The x-ray diffraction pattern of AgGa_0.5In_0.5Se₂  films deposited at different duty cycle in the range of 6 - 50 %. All the peaks observed in the films were corresponding to the diffraction lines from AgGa_XIn_1−XSe₂ and no peaks were found from GaSe – Ga₂Se₃ or InSe–In₂Se₃phases. All of the thin films were strongly oriented to the (112) plane. Peaks corresponding to the (112),(204),(312) planes of the chalcopyrite phase was observed in all cases.  The lattice parameters.’a’ and ‘c’ were calculated from the diffraction spectra using the built in software. The crystallite size was calculated using the Scherrer’s equation  increases from 20 nm – 40 nm with decrease of duty cycle.

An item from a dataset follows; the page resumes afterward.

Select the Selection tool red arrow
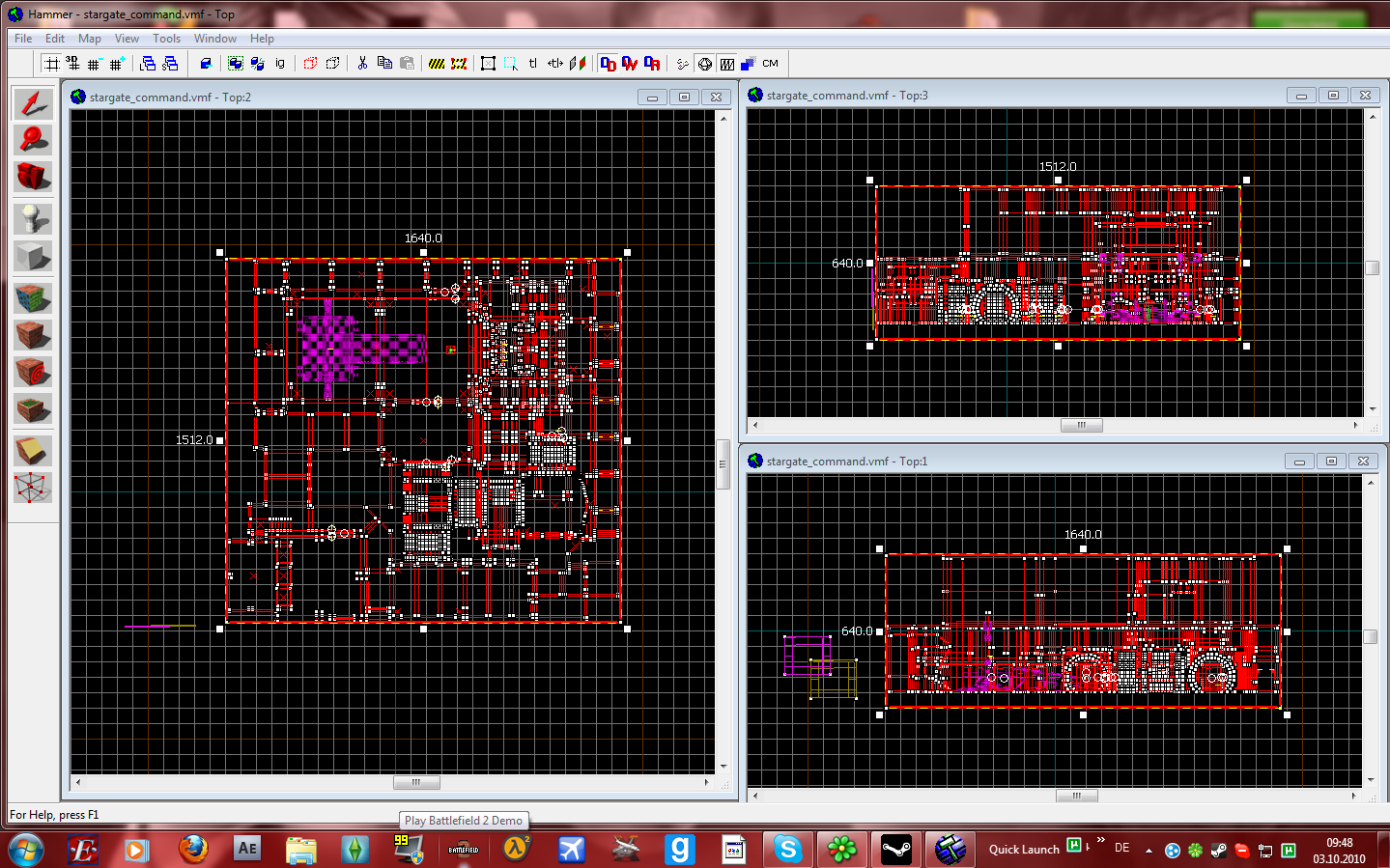The image size is (1390, 868). (x=33, y=103)
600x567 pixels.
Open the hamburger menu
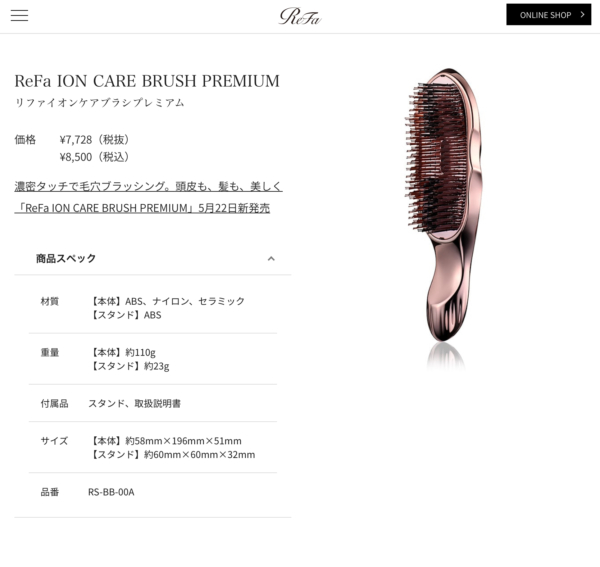pos(19,15)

Composition of the films was determined by the Energy dispersive x-ray analysis (EDAX) attachment of the Scanning Electron Microscope (SEM). Decreasing the duty cycle from 50% to 15% reduces the relative content of Ga and Se, but has no obvious effect on Indium relative content in the film, this can be attributed to the fact that Ga was first dissolved back into the solution due to its lowest electronegativity corresponding to the positive current during the non pulse duration t_off, leading to the loss of Ga in the deposited film, and therefore reduction of Ga–Se compound(s)

The transmission spectra of the AgGa_0.5In_0.5Se₂  films deposited at different duty cycles. The spectra exhibit interference fringes and the value of the refractive index was estimated by the envelope method. The value of the refractive index at 350 nm, calculated from the above equations was in the range of 2.90 - 2.70 for the samples deposited at different duty cycle. The films exhibited a high absorption co-efficient of the order of 10⁴ cm^-1. A plot of (αhν)²against hν exhibits linear behavior near the band edge, the band gap of the deposited films was determined to be in the range of 1.36 – 1.46 eV.

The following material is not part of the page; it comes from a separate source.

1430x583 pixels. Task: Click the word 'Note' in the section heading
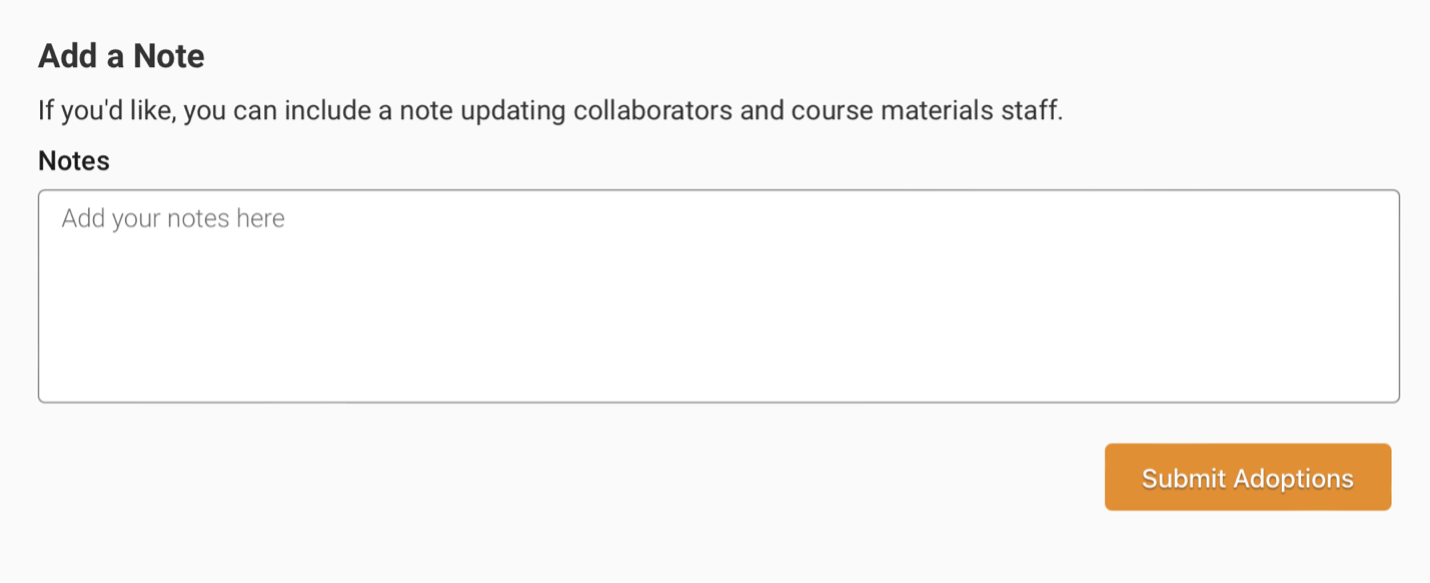point(168,56)

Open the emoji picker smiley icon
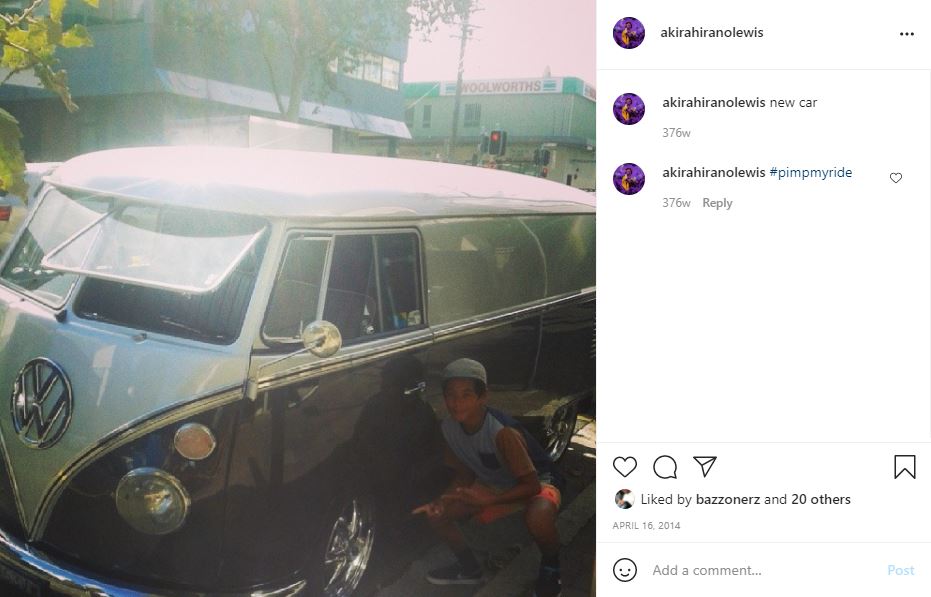pyautogui.click(x=625, y=570)
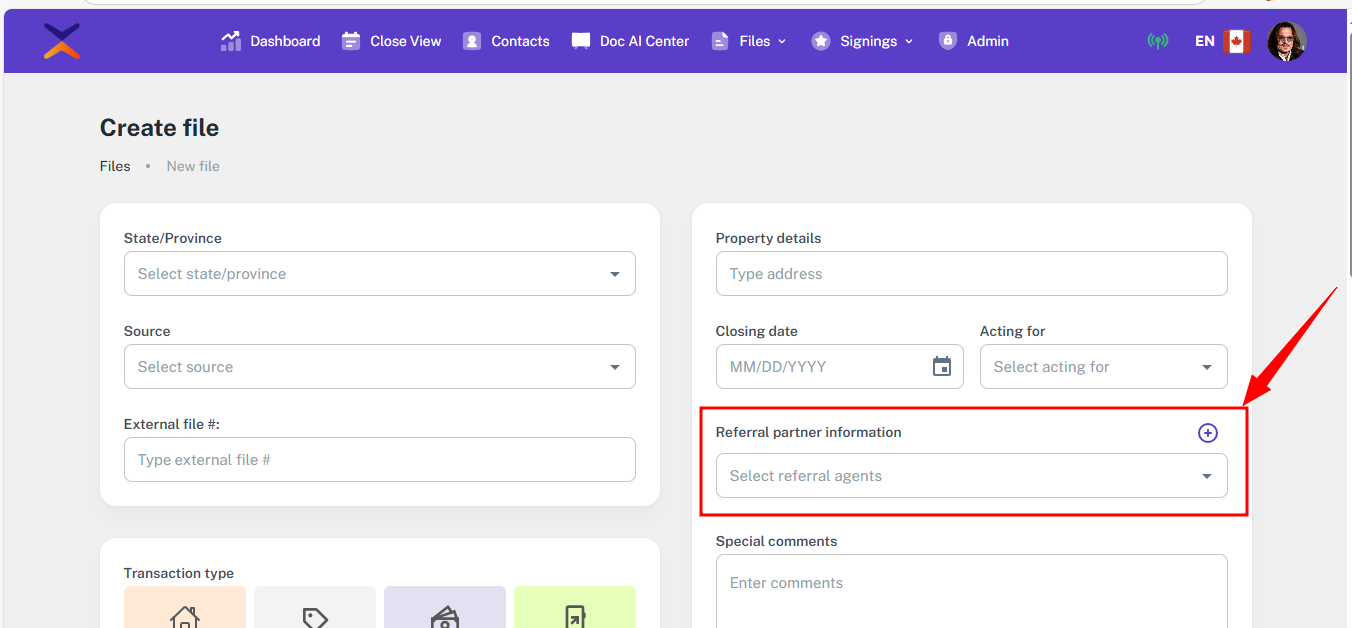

The PEC cells using the as deposited films exhibited very low photocurrent and photovoltage. In order to increase the photo output, the films deposited at 50 % duty cycle were post heated in argon atmosphere at different temperatures in the range of 450 - 525°C for 15 min. photoelectrodes heat-treated at temperatures greater than this value exhibited lower open circuit voltage and short circuit current due to the reduction in thickness of the films as well as the slight change in stoichiometry. For a film deposited at 50 % duty cycle and post heat treated at 500°C , an open circuit voltage of 0.52 V and a short circuit current density of 11.5 mA cm^-2 were observed at 80 mW cm^-2 illumination. A plot of lnJ_sc vs V_oc  yielded a straight line. Extrapolation of the line to the y-axis yields a J₀ value of 1.35 x 10^-7 A cm^-2, the ideality factor (n) was calculated from the slope of the straight line and it was found to be 2.25.     

Photoetching was done by shorting the photoelectrodes and the graphite counter electrode under an illumination of 100 mW cm^-2 in 1 : 100 HNO₃  for different durations in the range 0 – 100s. Both photocurrent and photovoltage are found to increase up to 80s photoetch, beyond which they begin to decrease. The power output characteristics after 80s photoetching indicates a V_oc of 0.63V, J_sc of 15.50 mA cm^-2, ff of 0.58 and h of 7.08 %, for 80 mW cm^-2 illumination.